Zu sagen, es ist doch eine "Alternative Relität" daher kann alles anders sein, ist für mich einfach eine Ausrede, um das Problem der sich weiterentwickelnden Realität unter den Teppich zu kehren.
Seh ich vor allem dann anders, wenn sich diese alternative Realität von unserer in Punkten der gesellschaftlichen Entwicklung unterscheidet. In vielen Cyberpunk-Szenarien werden theoretische Eskalationen gesellschaftlicher Realitäten vorausgesetzt: Übervölkerung führt zu Megacities, Verschmutzung zu verstrahlter Natur oder Critters, Wirtschaftsmacht zu Konzerndiktatur. Schon das sind nicht unbedingt logische oder zwingende Weiterentwicklungen unserer Gesellschaft. Es müssen nicht einmal wahrscheinliche sein.
Insofern verkommt da schon die Diskussion was "realistische near future" ist zu einer wenig zielführenden Technik- und Wahrscheinlichkeitsdebatte.
Dazu kommen aber noch einschneidende Prämissen, die wieder auch nur eine theoretische Grundlage in Problemen der Gegenwart haben - oder, ganz anders, sich erst auf Probleme beziehen, die in einer
möglichen Zukunft auftreten könnten. Bürgerkriege, Armut- Krankheits- und Hungerepidemien, (neue) Standeskämpfe, digitale Blackouts.. Rebellionen von Arbeiterklonen, Aufstände von Weltraumkolonien, Zusammenbruch von nationalen Infrastrukturen.

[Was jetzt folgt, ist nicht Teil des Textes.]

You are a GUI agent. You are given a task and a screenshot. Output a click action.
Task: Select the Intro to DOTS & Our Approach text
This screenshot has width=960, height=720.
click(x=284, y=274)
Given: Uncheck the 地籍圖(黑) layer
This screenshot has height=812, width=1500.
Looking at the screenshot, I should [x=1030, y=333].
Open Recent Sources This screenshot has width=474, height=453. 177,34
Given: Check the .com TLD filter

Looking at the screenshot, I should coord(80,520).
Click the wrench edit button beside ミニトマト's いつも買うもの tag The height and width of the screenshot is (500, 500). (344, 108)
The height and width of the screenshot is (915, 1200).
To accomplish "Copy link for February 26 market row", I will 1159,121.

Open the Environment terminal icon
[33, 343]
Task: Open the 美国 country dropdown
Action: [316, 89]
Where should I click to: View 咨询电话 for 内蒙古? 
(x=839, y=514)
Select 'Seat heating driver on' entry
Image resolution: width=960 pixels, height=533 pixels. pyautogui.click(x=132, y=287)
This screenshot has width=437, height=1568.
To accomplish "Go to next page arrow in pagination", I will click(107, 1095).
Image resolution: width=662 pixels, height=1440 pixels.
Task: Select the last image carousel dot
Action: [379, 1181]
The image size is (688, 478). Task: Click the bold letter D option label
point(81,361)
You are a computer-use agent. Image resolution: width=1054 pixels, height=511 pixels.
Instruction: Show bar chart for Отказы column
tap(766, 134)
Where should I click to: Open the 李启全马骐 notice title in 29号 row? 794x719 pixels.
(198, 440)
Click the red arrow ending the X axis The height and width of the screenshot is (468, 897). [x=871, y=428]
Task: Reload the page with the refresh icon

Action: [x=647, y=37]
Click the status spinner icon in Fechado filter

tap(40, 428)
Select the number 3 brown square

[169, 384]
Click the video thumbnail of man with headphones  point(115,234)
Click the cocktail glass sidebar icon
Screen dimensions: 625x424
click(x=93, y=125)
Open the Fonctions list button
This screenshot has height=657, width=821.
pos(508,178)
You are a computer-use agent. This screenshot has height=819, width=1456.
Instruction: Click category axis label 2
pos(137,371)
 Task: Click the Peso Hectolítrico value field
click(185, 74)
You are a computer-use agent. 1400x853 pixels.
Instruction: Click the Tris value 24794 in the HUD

Das sind alles Kernelemente von Cyberpunk - von Philipp K. Dick und William Gibson über Bladerunner zu moderneren Interpretationen und Vorlagen. Und ja, im Grunde sind das "Fantasy"-Elemente, die immer einen entscheidenden Beitrag dazu leisten, das Genre von bloßer "Near Future" wegzuentwickeln.
Der Zugang zum Informationsnetz ist nur ein Detail. Das grundlegende Konzept von Matrix und Internet ist einfach dasselbe. Weltweit zugängliche Informationen und Kommunikation.
Da hängt noch viel mehr dran: der Wunsch einer dystopischen Realität zu entfliehen, indem man in eine fiktive Realität taucht. Vollständige Vernetzung jedes Lebensbereichs. Und der Zugang ist alles andere als ein Detail - das Neuralinterface is eine der ältesten Kernelemente des Genres und entspringt den Zukunftsphantasien der 80er und vorheriger Dekaden, als Fragen über Transhumanismus und dem Verschmelzen von Mensch und Maschine aufgekommen sind und im Trend lagen.
Das ist ein Genremittel, vergleichbar mit der gesamten Mutations-Science-Fiction der Atomära, aus dem die Monsterfilme entspringen. Ein zentrales Element des Genres, ja, aber völlig realitätsfremd.
Mal andersrum gefragt... wenn es diese Technologie in erschwinglich und relativ sicher gäbe... meinst Du nicht, dass sie dann nahezu jeder für den Internetzugriff benutzen würde?
Das ist die falsche Frage, meiner Meinung nach - denn im Grunde fragst du danach, ob die Menschen etwas benutzen würden, wenn es das schon gäbe. Viel eher würde ich fragen: gibt es eine gesellschaftliche Notwendigkeit, die zur Entwicklung dieser Technik führt? Würde sich so eine Technik überhaupt entwickeln?
Und da muss ich sagen, dass ich da nur eine geringe Notwendigkeit sehen kann. Augmented Reality ist nur eine von vielen möglichen Abzweigungen, die von einem direkten Gehirn-Interface wegführen. Schon allein die gesundheitlichen Implikationen sind so unüberschaubar, dass nicht mal sicher ist, ob jemals sowas wie eine "relativ sichere" Technologie dieser Art erfunden werden könnte.
Wie gesagt, im Atomic Age hielten die Menschen mobile Atomreaktoren für die logische Weiterentwicklung ihrer Technologie und stellten sich eine Zukunft vor, in der vom Eisfach bis zum Auto alles atombetrieben wäre. Die Entwicklung der Atombombe und die Strahlenforschung haben dem ein dickes Rohr zwischen die Felgen geworfen. Es spricht nichts dafür, dass es unseren VR-Phantasien nicht genauso ergehen wird.